- Saved entries:
····················

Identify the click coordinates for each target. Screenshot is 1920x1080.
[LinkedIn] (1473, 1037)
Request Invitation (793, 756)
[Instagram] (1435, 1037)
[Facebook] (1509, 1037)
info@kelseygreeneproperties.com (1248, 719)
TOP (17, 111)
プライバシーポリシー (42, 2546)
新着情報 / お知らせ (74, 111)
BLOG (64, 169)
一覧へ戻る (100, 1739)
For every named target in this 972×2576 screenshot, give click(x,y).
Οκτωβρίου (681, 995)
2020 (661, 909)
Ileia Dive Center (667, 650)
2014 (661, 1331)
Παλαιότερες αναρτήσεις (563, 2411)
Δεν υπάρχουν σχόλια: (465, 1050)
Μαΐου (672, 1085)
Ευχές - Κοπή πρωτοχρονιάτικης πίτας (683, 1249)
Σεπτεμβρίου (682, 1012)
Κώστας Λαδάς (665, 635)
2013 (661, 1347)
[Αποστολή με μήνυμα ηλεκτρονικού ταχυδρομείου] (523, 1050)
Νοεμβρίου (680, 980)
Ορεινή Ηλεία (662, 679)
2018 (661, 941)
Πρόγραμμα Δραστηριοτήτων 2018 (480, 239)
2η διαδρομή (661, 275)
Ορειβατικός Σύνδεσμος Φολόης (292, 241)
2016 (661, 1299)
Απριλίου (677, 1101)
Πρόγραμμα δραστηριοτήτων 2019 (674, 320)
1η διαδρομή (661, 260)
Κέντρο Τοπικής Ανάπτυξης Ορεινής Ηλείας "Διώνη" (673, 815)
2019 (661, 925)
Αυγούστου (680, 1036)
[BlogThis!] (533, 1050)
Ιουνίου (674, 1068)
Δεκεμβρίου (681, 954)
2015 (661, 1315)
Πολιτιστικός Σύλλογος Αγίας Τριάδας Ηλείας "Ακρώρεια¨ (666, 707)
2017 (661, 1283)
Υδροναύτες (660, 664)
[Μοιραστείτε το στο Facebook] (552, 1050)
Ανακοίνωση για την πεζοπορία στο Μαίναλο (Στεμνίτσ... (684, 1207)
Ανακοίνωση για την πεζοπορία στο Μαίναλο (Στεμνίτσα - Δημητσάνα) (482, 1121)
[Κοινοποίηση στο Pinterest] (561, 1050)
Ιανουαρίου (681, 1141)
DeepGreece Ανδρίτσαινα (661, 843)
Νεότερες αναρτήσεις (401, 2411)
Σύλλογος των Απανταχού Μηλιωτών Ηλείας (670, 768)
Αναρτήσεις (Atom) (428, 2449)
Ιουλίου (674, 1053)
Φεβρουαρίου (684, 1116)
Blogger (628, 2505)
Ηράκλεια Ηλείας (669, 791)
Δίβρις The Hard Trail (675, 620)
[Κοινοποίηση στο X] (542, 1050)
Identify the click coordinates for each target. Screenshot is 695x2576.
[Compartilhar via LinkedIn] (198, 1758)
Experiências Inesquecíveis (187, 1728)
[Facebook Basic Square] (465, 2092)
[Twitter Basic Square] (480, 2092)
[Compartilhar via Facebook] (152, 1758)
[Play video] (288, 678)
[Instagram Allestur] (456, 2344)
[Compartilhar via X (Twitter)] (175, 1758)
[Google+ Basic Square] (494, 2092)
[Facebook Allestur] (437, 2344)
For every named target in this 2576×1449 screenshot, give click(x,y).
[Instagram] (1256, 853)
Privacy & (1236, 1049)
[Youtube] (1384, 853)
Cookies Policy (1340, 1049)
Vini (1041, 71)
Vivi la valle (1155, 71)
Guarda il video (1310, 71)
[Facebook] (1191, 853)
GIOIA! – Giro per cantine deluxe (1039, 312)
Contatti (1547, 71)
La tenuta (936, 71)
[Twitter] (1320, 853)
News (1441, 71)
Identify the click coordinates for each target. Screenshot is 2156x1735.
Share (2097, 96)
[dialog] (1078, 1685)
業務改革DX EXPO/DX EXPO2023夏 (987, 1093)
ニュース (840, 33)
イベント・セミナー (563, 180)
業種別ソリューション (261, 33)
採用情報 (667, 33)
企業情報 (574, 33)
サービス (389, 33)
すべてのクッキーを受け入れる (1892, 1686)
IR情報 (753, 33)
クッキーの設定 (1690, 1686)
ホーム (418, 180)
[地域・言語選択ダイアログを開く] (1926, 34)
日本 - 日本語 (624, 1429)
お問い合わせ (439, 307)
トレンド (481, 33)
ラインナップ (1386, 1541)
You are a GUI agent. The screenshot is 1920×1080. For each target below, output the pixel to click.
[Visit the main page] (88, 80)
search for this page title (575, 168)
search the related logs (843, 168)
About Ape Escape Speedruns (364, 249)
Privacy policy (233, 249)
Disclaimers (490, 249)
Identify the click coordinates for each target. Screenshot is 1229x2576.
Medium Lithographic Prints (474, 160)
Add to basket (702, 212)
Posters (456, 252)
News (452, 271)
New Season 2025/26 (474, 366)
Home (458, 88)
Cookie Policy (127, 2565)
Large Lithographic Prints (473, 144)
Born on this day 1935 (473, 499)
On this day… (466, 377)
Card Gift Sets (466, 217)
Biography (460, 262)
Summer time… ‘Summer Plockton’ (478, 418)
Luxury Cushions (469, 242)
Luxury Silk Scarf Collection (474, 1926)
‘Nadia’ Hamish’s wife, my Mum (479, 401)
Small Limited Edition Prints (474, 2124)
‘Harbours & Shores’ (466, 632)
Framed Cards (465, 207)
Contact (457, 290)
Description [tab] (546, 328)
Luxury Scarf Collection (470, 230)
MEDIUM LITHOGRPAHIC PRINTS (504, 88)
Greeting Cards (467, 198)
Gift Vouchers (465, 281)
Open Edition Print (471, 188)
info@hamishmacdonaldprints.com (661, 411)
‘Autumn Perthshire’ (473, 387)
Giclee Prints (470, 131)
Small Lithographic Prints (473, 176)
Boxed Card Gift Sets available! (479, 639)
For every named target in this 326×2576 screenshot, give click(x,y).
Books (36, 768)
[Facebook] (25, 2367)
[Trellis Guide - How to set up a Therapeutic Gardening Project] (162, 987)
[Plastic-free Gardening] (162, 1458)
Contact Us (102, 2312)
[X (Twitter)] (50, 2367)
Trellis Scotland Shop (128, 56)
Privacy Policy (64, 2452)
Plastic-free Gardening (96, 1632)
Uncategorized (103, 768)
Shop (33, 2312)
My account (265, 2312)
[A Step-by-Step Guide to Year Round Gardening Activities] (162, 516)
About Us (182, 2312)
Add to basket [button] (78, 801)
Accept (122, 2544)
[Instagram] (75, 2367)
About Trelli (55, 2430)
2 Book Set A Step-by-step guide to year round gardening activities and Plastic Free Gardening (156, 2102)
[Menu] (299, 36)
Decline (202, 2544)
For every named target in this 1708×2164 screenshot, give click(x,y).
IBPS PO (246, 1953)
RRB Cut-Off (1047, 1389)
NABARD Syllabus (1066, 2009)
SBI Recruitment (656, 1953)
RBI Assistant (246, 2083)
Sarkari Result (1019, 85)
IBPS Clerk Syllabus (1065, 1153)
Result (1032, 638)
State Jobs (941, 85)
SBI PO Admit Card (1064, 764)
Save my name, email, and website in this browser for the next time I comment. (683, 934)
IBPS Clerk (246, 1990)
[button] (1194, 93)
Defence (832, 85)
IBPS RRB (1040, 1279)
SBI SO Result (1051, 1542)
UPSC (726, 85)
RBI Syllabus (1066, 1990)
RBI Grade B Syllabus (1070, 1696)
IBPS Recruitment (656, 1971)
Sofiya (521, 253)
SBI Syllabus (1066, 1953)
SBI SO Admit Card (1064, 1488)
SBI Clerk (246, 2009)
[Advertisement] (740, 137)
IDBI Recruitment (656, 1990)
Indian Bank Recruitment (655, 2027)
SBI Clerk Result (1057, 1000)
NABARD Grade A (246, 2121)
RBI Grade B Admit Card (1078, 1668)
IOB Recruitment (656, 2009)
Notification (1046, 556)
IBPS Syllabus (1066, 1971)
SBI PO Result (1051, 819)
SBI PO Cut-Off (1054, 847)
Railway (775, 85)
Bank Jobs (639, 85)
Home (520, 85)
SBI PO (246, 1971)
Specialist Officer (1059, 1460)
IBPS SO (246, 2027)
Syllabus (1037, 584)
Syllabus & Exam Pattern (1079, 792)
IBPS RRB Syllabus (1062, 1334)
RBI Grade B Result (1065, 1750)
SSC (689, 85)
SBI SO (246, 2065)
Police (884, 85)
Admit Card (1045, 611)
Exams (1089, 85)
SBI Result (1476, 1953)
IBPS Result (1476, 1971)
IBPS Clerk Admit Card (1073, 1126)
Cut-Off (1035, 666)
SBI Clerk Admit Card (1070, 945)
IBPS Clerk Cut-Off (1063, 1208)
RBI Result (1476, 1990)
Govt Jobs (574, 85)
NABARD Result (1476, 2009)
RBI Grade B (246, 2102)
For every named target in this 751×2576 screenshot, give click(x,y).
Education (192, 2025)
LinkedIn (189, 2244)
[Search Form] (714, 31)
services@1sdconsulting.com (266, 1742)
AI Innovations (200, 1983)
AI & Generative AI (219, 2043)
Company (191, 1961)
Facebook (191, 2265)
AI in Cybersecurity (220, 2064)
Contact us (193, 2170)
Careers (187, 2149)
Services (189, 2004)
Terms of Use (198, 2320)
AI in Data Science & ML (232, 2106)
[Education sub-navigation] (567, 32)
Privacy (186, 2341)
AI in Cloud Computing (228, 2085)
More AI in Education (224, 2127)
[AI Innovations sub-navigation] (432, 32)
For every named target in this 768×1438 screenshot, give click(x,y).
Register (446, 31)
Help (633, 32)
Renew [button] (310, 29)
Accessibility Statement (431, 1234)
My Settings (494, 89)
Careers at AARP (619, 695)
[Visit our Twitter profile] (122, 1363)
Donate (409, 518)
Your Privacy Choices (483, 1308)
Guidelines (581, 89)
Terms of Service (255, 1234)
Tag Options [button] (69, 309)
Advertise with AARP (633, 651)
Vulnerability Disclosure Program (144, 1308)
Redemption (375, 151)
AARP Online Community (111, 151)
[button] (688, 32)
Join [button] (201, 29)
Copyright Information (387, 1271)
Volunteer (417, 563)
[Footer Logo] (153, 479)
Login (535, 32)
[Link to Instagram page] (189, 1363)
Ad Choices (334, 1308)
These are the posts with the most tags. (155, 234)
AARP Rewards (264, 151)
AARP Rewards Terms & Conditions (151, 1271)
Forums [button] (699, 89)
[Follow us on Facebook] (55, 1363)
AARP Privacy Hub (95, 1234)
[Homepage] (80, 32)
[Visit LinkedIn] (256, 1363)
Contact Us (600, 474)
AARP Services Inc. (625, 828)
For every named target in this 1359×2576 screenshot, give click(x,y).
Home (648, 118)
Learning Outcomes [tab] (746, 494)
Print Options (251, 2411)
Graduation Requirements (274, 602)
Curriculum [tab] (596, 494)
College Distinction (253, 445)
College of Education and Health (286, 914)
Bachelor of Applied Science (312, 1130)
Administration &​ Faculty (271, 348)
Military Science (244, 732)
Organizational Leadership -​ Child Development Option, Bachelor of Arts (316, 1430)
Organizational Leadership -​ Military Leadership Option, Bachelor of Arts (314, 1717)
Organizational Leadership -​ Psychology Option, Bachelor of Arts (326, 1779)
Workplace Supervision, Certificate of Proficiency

····················

- Task brief: Would you please copy exactly the part of the entries above that begins at the line containing "Sofiya (521, 253)" and ends at the line containing "NABARD Result (1476, 2009)", both lines included?

- Answer space:
Sofiya (521, 253)
SBI Syllabus (1066, 1953)
SBI SO Admit Card (1064, 1488)
SBI Clerk (246, 2009)
[Advertisement] (740, 137)
IDBI Recruitment (656, 1990)
Indian Bank Recruitment (655, 2027)
SBI Clerk Result (1057, 1000)
NABARD Grade A (246, 2121)
RBI Grade B Admit Card (1078, 1668)
IOB Recruitment (656, 2009)
Notification (1046, 556)
IBPS Syllabus (1066, 1971)
SBI PO Result (1051, 819)
SBI PO Cut-Off (1054, 847)
Railway (775, 85)
Bank Jobs (639, 85)
Home (520, 85)
SBI PO (246, 1971)
Specialist Officer (1059, 1460)
IBPS SO (246, 2027)
Syllabus (1037, 584)
Syllabus & Exam Pattern (1079, 792)
IBPS RRB Syllabus (1062, 1334)
RBI Grade B Result (1065, 1750)
SSC (689, 85)
SBI SO (246, 2065)
Police (884, 85)
Admit Card (1045, 611)
Exams (1089, 85)
SBI Result (1476, 1953)
IBPS Result (1476, 1971)
IBPS Clerk Admit Card (1073, 1126)
Cut-Off (1035, 666)
SBI Clerk Admit Card (1070, 945)
IBPS Clerk Cut-Off (1063, 1208)
RBI Result (1476, 1990)
Govt Jobs (574, 85)
NABARD Result (1476, 2009)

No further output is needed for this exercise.